La ragazza spiega infatti che trovare un individuo con le caratteristiche giuste è difficile e può richiedere anche tantissimi anni, così lei e la setta hanno deciso di creare da zero una persona adatta al loro scopo e da qui si spiega anche il significato dei filmati trovati dal protagonista al campus. Così tutto ciò che James crede di essere in realtà è solo un’illusione: dalla sua professione di poliziotto alla relazione con Nora (la madre di Amanda), fino al lutto familiare che lo ha devastato di dolore. Già, proprio quest’ultimo è stato l’appiglio fondamentale dell’Uomo Vuoto, che si insinua laddove c’è una crepa, una mancanza. Così adesso James non è altro che una lavagna vuota (“tulpa”, lo definisce Amanda) che quell’antica entità può occupare.
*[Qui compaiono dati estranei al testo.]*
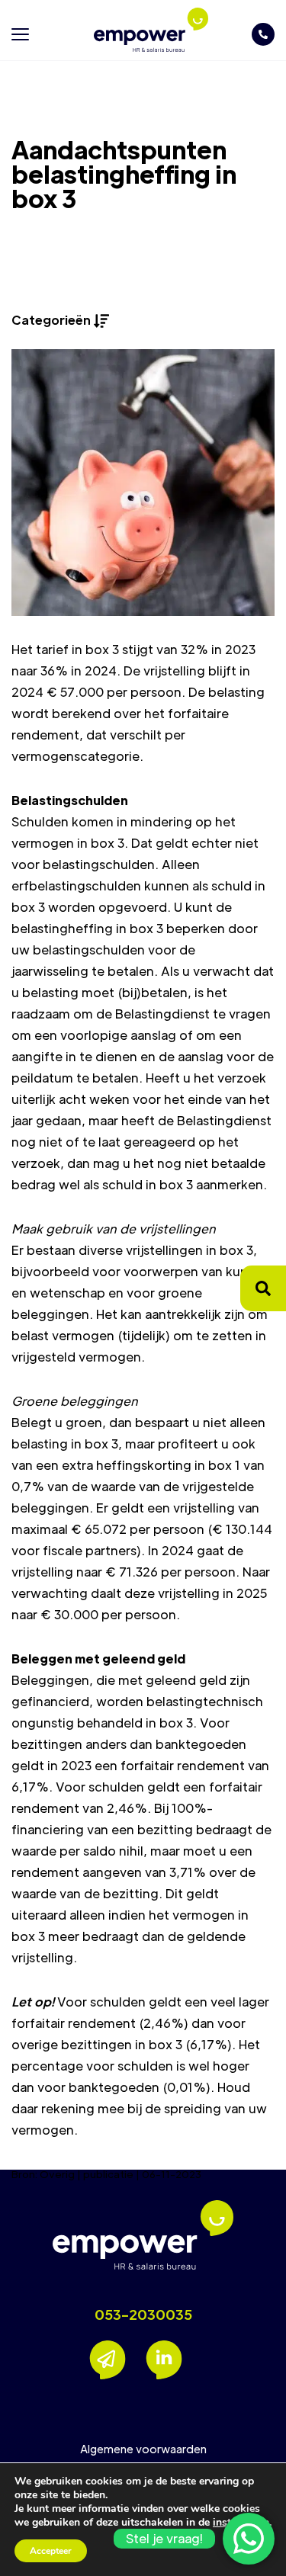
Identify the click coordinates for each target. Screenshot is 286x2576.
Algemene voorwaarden (143, 2449)
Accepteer (51, 2551)
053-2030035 (143, 2314)
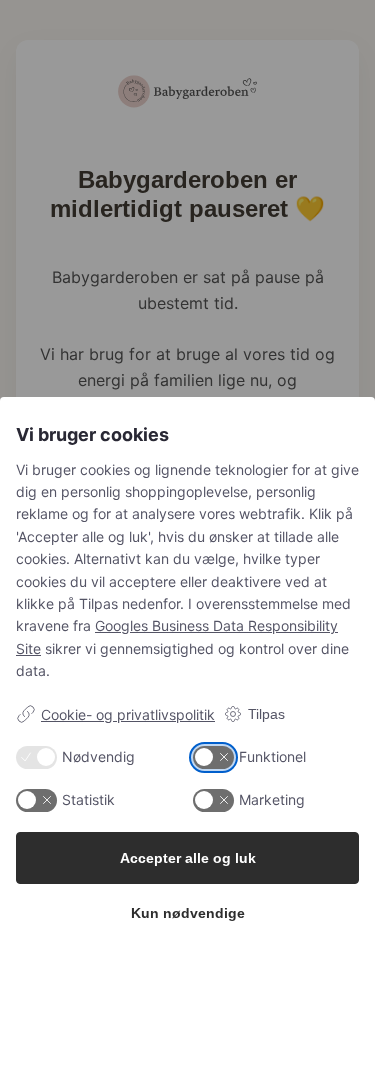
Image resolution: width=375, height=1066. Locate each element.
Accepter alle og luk (188, 858)
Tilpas (266, 714)
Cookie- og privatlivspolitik (128, 714)
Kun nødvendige (188, 913)
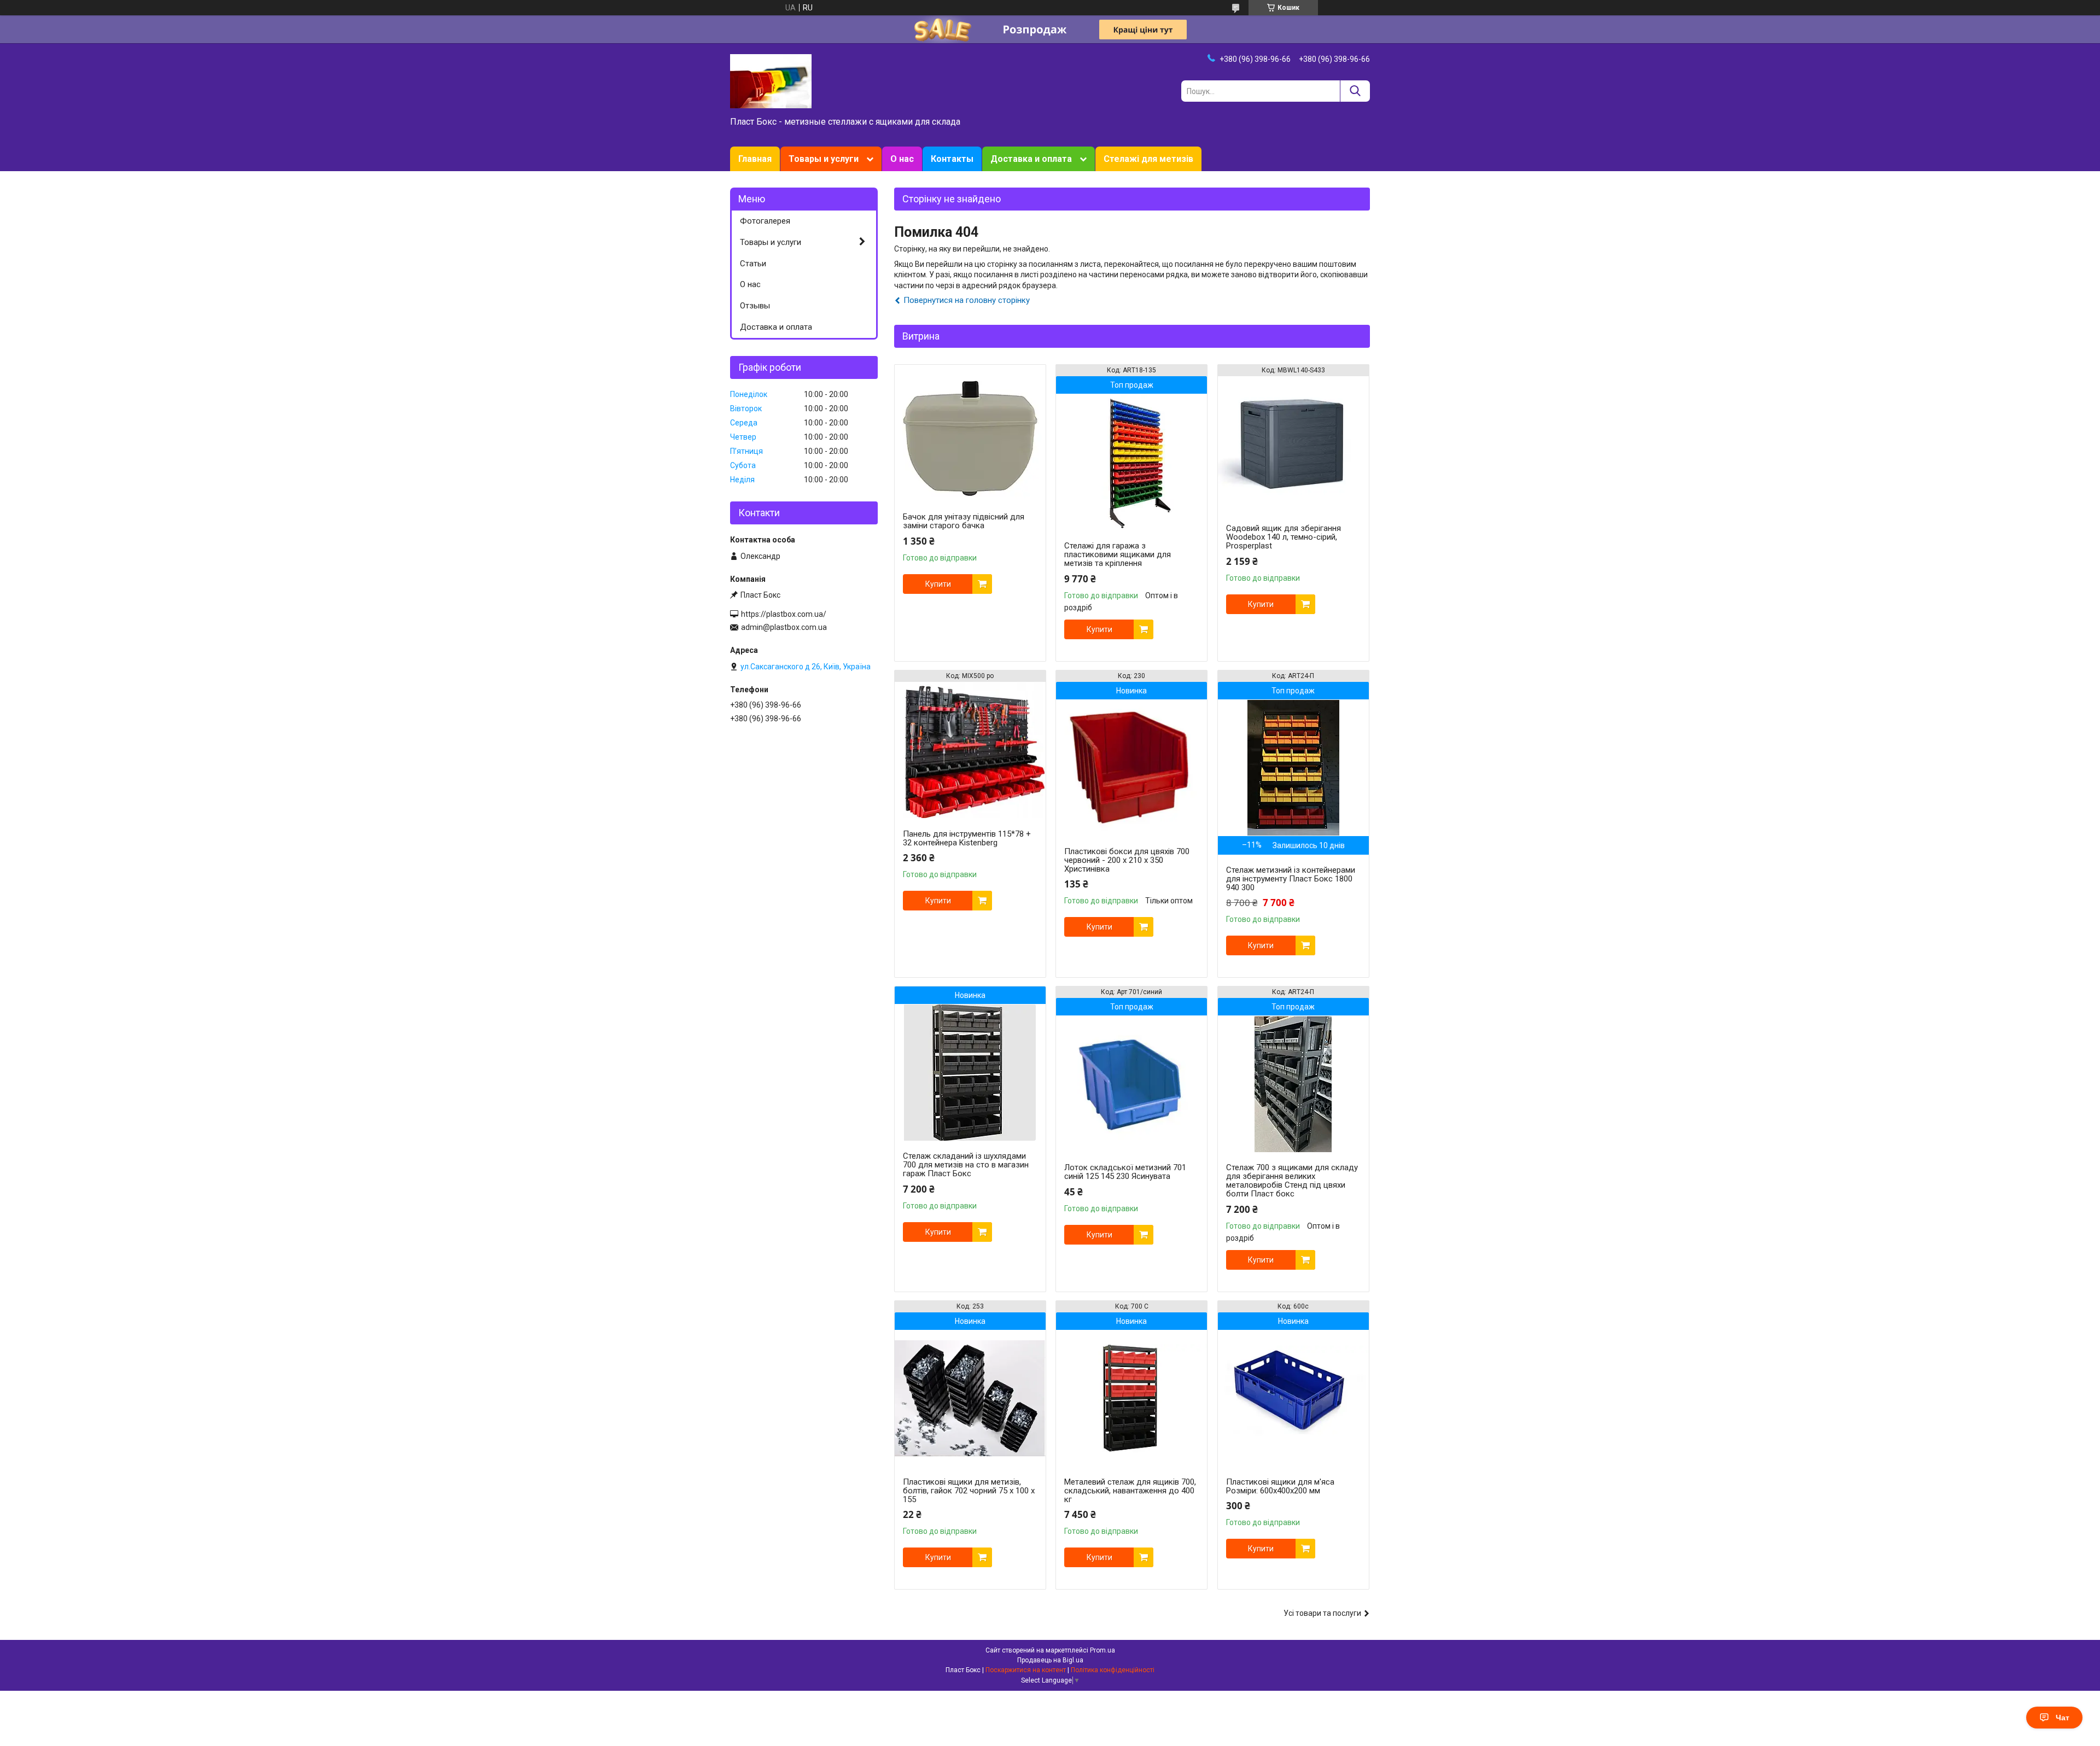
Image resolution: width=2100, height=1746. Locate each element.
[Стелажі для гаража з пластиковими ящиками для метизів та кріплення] (1131, 462)
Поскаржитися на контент (1025, 1670)
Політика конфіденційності (1112, 1670)
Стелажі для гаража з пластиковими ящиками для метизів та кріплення (1117, 554)
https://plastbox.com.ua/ (783, 614)
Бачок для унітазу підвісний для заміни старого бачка (963, 521)
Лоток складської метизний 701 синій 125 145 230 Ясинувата (1125, 1172)
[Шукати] (1355, 91)
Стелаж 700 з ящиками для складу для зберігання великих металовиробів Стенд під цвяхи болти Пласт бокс (1292, 1180)
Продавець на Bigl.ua (1050, 1660)
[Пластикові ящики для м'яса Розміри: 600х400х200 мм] (1293, 1398)
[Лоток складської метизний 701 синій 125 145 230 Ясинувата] (1131, 1083)
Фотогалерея (765, 221)
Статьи (753, 263)
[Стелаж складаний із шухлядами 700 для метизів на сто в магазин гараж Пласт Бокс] (970, 1072)
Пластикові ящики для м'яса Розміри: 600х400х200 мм (1280, 1486)
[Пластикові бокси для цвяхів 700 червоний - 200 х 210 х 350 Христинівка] (1131, 767)
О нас (902, 159)
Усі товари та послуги (1322, 1613)
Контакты (952, 159)
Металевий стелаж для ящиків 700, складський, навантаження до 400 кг (1130, 1491)
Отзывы (755, 306)
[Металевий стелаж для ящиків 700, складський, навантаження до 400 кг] (1131, 1398)
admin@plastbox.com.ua (784, 627)
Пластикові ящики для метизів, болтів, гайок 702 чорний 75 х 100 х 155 (969, 1491)
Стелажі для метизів (1148, 159)
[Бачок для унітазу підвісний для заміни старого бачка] (970, 433)
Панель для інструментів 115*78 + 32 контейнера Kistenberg (967, 838)
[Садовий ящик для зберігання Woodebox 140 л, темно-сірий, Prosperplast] (1293, 444)
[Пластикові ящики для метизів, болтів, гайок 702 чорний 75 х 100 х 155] (970, 1398)
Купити (938, 584)
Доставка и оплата (1031, 159)
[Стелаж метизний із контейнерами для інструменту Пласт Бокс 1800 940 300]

L’ultima scena del film è un mix di allucinazioni che ci fanno comprendere, in conclusione, che l’Uomo Vuoto si è impadronito di James. Tutti allora si inginocchiano al suo cospetto, riconoscendo finalmente e ufficialmente in lui l’individuo in grado di portare il demone nel nostro mondo.
The Empty Man: il significato del film
Una domanda però resta sul fondo: chi era James prima di essere ridotto in “tulpa”?
Il film di David Prior gioca con destrezza tra vari generi, innescando il dubbio e il vuoto nello spettatore e indagando sulle paure che possono affliggere chiunque. Oltre a essere un horror su un’entità soprannaturale, The Empty Man è un’analisi della società in cui viviamo e del nostro modo di affrontare gli ostacoli. Nel film uscito su Disney+ si intromettono tutta una serie di meccanismi psicologici, di ragionamenti e considerazioni su lutti, traumi e perdite che potrebbero colpire chiunque di noi. In quest’ottica l’Uomo Vuoto altro non è che il volto informe e ignoto che diamo al nostro lato oscuro, è la nostra vulnerabilità e insoddisfazione che, se non affrontata, viene messa a disposizione del male.
The Empty Man slatentizza l’uomo nero che ognuno di noi si porta dentro e lo fa innescando una critica verso le sette religiose e il potere che acquistano nei confronti di chi è solo, il modo di affrontare i disturbi mentali, di metabolizzare i lutti; ci spinge a indagare quel buco nero che si traduce in insoddisfazione nei confronti della vita, estremizzando atteggiamenti e concetti ad esso legati.